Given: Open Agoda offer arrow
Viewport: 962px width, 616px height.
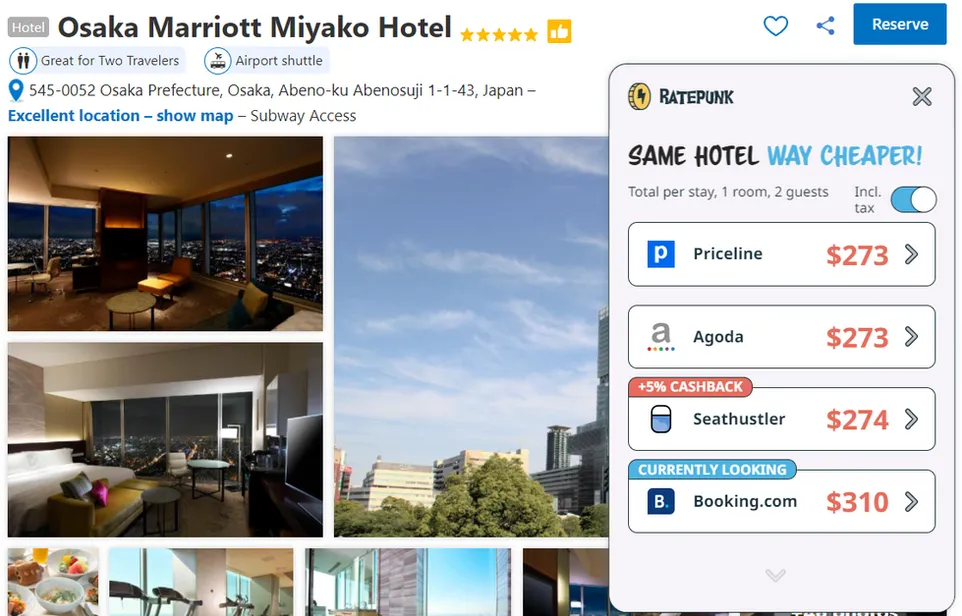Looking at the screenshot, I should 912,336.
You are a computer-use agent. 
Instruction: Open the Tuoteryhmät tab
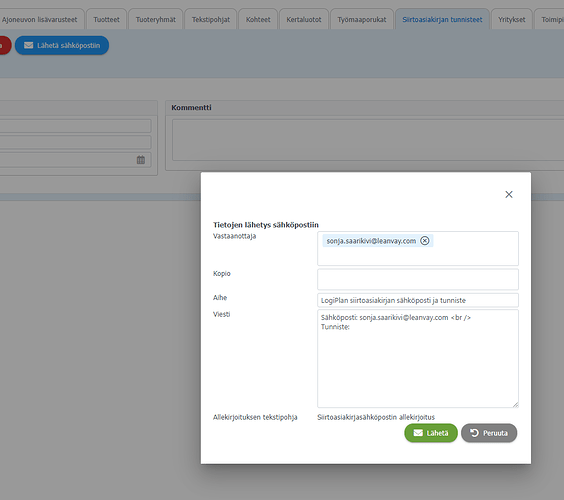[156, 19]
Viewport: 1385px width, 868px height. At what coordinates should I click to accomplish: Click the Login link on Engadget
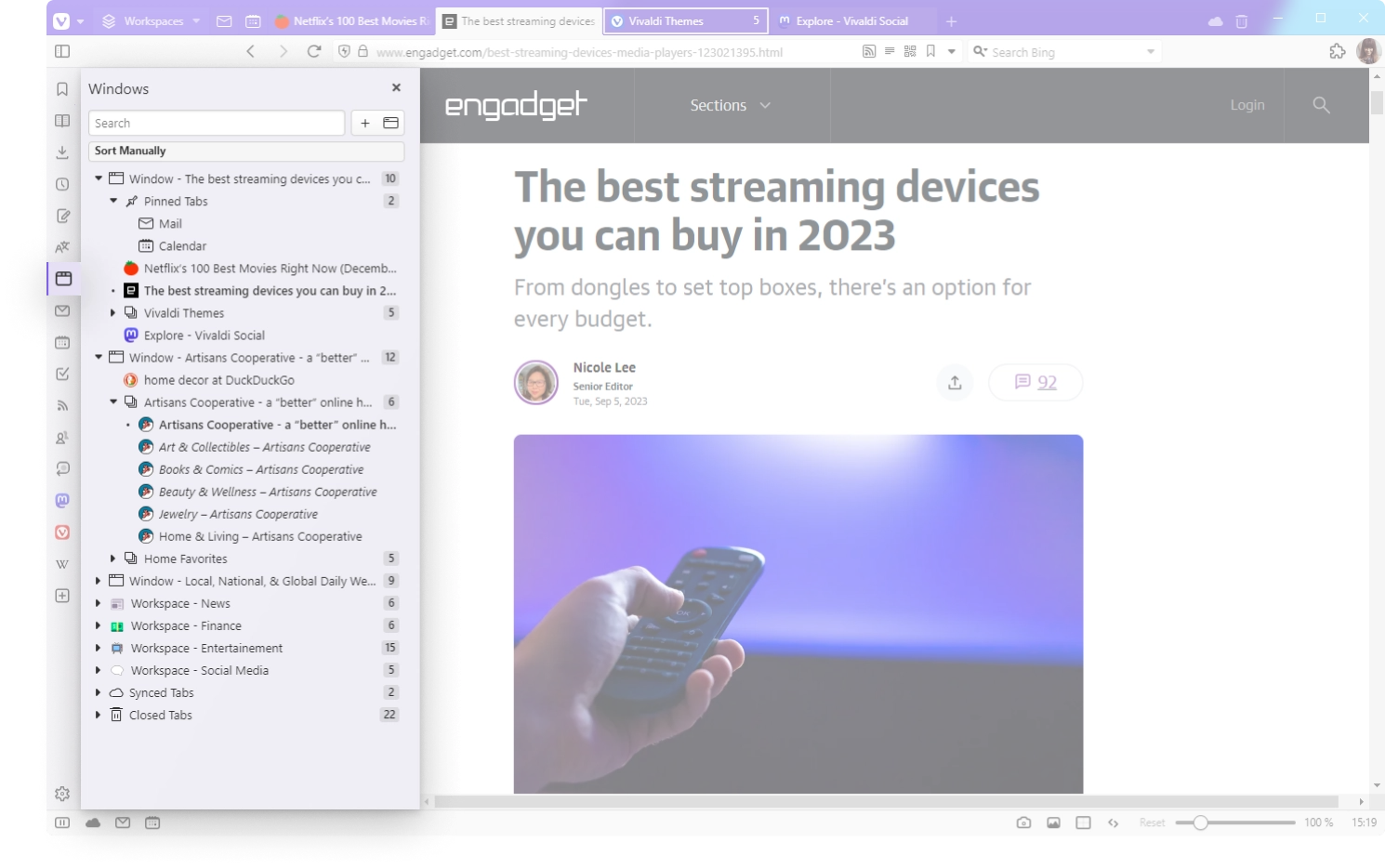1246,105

^^^^^^^^^^^^^^^^

▶ _The problem_:
All lines from the one holding "Instruction: Open the Tuoteryhmät tab" to the end of the listing above need to be duplicated exactly. None of the pictures should be included.

▶ _Result of the task_:
Instruction: Open the Tuoteryhmät tab
[156, 19]
Viewport: 1385px width, 868px height. At what coordinates should I click to accomplish: Click the Login link on Engadget
1246,105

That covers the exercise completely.